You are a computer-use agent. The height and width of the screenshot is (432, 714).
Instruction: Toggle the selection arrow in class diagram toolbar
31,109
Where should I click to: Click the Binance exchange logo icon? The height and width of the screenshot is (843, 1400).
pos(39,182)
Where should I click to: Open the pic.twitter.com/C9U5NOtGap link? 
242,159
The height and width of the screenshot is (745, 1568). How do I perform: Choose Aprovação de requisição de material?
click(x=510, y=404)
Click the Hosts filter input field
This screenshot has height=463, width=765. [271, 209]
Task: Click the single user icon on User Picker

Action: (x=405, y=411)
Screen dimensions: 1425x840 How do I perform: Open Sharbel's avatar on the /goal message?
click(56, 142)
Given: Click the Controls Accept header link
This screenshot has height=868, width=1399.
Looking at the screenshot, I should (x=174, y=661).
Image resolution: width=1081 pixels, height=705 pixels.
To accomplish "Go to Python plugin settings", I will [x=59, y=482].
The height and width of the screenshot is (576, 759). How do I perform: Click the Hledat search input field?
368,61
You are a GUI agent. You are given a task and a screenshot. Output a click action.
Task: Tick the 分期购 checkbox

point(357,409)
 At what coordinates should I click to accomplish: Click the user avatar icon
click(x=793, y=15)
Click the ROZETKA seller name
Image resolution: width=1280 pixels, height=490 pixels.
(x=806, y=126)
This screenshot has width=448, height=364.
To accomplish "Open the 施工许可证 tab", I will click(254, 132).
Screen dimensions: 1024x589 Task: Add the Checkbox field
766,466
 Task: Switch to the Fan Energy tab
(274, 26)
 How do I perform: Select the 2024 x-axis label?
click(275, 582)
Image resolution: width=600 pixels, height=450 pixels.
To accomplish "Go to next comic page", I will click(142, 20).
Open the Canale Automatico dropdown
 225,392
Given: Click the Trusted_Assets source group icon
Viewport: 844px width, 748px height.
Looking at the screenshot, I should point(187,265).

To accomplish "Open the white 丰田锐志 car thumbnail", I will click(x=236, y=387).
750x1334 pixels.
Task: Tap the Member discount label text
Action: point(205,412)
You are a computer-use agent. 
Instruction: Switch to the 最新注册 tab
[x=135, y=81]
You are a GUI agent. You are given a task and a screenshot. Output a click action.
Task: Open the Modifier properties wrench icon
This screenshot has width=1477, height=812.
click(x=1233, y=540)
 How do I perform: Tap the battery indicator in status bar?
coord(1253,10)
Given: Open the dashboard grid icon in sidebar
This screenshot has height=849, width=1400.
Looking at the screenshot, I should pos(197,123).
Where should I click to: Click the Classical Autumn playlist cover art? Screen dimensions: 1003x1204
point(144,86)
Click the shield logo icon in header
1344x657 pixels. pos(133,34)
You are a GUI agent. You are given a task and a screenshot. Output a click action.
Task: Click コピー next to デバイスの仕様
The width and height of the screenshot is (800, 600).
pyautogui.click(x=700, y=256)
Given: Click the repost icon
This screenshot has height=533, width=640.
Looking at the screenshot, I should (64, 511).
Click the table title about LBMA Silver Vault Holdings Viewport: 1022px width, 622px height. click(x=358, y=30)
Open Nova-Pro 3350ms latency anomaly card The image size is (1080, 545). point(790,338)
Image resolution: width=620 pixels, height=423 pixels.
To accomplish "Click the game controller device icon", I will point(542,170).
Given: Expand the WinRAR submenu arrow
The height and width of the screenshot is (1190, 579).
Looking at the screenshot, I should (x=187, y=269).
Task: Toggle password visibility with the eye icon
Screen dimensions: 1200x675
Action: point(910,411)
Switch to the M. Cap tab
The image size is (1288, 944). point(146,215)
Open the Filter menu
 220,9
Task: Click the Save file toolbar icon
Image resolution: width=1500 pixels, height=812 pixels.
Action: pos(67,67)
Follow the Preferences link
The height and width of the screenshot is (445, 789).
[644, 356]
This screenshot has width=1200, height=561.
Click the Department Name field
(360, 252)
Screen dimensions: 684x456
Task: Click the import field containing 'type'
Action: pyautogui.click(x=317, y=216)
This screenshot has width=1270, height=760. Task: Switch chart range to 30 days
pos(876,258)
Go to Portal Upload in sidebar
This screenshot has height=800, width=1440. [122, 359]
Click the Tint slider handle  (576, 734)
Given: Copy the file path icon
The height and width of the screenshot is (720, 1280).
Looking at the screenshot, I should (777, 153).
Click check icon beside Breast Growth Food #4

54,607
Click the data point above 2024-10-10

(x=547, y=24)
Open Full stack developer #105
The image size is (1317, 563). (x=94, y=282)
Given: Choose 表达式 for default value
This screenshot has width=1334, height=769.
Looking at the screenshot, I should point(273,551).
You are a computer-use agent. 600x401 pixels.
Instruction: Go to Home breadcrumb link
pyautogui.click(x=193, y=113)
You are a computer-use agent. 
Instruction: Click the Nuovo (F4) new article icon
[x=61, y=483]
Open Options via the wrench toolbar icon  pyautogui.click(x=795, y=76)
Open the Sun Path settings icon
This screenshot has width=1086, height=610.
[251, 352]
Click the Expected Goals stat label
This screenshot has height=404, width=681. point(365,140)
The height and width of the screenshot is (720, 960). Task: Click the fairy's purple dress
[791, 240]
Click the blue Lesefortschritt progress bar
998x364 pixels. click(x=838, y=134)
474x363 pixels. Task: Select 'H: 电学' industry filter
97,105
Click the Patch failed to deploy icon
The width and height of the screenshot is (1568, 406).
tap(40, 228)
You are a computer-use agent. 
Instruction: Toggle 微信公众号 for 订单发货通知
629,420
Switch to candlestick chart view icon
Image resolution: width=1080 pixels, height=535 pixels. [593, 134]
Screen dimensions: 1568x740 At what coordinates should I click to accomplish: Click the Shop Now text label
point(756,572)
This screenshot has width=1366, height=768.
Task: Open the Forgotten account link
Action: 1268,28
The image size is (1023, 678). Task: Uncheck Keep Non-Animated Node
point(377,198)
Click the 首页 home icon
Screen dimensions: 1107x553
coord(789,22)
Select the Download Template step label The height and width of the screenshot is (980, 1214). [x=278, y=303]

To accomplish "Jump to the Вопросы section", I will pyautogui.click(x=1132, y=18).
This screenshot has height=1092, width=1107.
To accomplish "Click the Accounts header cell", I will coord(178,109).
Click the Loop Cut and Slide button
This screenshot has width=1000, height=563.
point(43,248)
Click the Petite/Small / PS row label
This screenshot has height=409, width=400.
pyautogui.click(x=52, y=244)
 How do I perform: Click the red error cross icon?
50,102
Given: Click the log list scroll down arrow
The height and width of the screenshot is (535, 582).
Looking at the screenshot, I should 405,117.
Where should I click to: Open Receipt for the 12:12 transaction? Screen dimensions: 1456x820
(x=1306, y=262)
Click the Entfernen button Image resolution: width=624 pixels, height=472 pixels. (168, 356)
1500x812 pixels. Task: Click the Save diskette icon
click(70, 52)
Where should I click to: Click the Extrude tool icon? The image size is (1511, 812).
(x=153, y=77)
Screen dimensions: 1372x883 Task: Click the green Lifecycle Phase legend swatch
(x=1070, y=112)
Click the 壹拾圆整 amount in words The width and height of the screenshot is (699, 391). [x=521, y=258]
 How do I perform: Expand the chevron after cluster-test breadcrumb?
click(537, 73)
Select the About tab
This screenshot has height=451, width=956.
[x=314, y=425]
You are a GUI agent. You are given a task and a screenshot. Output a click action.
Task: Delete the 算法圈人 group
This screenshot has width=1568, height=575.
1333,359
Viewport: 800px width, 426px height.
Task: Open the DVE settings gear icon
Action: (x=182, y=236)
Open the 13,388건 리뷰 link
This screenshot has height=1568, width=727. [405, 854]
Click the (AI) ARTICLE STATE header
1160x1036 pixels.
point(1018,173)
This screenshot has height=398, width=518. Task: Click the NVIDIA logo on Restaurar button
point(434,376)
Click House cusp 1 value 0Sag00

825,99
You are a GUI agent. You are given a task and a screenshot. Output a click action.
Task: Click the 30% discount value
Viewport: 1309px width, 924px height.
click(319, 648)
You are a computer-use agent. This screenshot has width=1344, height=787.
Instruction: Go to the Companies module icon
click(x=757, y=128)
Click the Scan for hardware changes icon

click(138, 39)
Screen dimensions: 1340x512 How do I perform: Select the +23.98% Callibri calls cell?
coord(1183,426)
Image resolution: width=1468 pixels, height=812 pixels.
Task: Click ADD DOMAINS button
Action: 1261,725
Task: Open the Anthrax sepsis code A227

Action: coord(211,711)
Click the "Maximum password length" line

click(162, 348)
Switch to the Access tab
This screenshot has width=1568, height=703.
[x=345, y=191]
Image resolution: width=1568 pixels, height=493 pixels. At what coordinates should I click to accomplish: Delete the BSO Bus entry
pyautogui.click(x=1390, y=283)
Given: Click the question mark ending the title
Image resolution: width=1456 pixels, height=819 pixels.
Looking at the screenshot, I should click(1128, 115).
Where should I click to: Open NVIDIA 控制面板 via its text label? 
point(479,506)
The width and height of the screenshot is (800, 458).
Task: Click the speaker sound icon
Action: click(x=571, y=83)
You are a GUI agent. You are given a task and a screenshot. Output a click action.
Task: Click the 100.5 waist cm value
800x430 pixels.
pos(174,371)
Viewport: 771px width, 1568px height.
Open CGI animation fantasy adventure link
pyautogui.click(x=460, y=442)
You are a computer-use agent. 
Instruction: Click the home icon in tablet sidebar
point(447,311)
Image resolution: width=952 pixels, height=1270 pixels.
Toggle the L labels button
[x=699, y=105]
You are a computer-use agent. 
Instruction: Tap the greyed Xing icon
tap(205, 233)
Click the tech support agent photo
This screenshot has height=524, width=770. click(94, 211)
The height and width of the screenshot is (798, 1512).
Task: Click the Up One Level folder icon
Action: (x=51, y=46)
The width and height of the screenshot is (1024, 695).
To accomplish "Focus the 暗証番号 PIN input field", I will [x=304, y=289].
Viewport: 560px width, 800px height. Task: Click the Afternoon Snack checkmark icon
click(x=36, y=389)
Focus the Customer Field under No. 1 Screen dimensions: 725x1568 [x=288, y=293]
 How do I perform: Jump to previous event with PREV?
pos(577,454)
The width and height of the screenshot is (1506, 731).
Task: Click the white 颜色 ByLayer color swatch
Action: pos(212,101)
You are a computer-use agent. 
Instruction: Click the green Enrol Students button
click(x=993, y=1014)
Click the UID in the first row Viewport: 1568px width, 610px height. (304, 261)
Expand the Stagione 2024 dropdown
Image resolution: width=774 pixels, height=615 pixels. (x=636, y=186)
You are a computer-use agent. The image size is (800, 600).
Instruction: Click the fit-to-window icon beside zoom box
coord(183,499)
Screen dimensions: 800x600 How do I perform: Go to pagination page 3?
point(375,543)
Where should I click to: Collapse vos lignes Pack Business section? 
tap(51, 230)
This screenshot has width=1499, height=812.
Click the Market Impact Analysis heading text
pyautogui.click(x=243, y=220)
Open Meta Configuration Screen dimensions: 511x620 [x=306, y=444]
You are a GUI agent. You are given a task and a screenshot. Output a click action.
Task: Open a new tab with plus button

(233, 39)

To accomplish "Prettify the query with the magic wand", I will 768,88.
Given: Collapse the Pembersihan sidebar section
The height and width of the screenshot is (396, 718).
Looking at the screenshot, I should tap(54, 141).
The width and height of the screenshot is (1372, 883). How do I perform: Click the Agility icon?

===

→ **To do**: Filter the lines above, keeping and copying those that contain "group".

→ **Your response**:
Given: Click the Trusted_Assets source group icon
Task: Delete the 算法圈人 group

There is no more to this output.